Following that statement, Tate said her colleagues may need to attend a weekly community roundtable to hear about the city’s antiviolence programs.
“If you can’t join the roundtable, send your staff…Week after week, day after day, we are looking at initiatives and ecosystems that have been built in places like Baltimore, [Maryland], in Newark, New Jersey,” Tate said.
During Tuesday’s meeting, councilors considered a proposal to provide $2.1 million to fund the VIP2 for three more years. The funding was approved in an 8-0 vote, with Moore abstaining
Moore raised several questions about services offered by the Offender Alumni Association (OAA), which manages VIP2.
Dena Dickerson, program director for OAA, said outreach was not initially included in the plan or funding for VIP2, first conceived by the Jefferson County Department of Health.
Additionally, while VIP2 is still in a pilot phase, OAA is still digging “a little bit deeper” to do more than what the nonprofit has been paid to do “because it is an absolute need,” Dickerson said.
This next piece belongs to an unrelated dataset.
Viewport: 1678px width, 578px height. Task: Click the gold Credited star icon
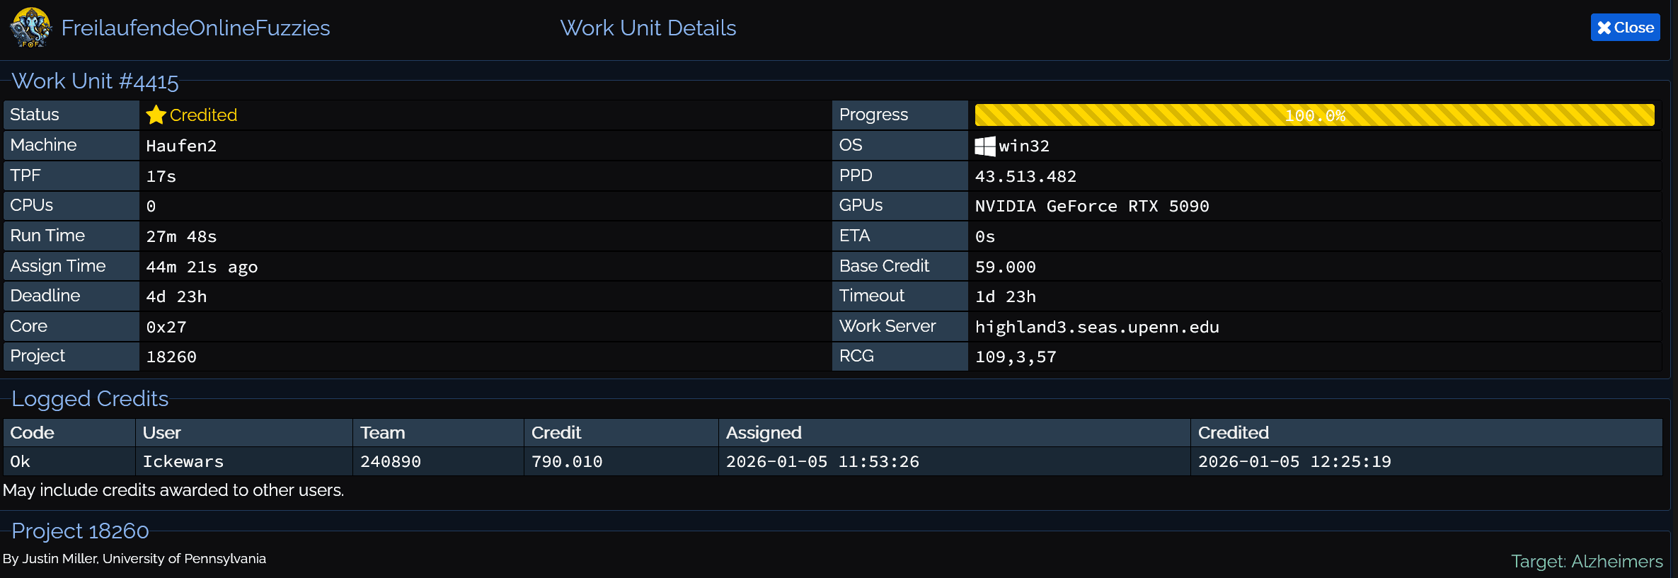(x=156, y=115)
In response to a question from Moore about the “success rate” of the program, Carmone Owens, a violence intervention specialist with VIP2, said every victim that OAA has spoken to about the program has chosen to be part of it.
The OAA team, which is mostly staffed by formerly incarcerated people, serves as a group of “credible messengers” for these violence victims because of their life experiences, Owens said.
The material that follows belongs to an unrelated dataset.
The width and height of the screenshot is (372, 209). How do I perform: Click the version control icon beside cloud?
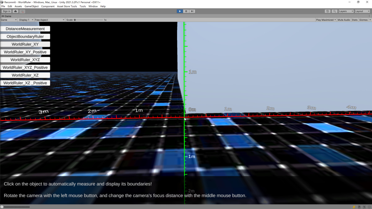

“We’re survivors of gunshot injury. We’ve been through incarceration. We understand the nature of the beast of violence, and because of this, we have a peer support component to [the program], along with the case management support,” Owens said.
Tate said that OAA is needed “on the north, the east, the south, the west, every corridor of the city of Birmingham” and that the work of organizations like OAA is “sustained by investments.”
“We can’t police our way out of this, my good colleagues. It’s not gonna happen, but we need to be standing with those that are risking their lives and up 24/7 doing this work. These people’s phones don’t stop ringing…They are in the streets. They can go in places that we cannot tread in,” Tate said.
Councilor President Pro Tem Crystal Smitherman also pointed to the success of programs similar to VIP2 have had in reducing gun violence in other parts of the country, as well as youth programs in which the city has already invested.
Seeing community-wide improvements from various anti-violence programs takes time, Smitherman said.
“These types of programs, it takes a year and a half to two years to see the effects of this, and we have to start somewhere,” Smitherman said. “I mean, maybe we wish we could have started this five years ago, four years ago, but we have to start now.”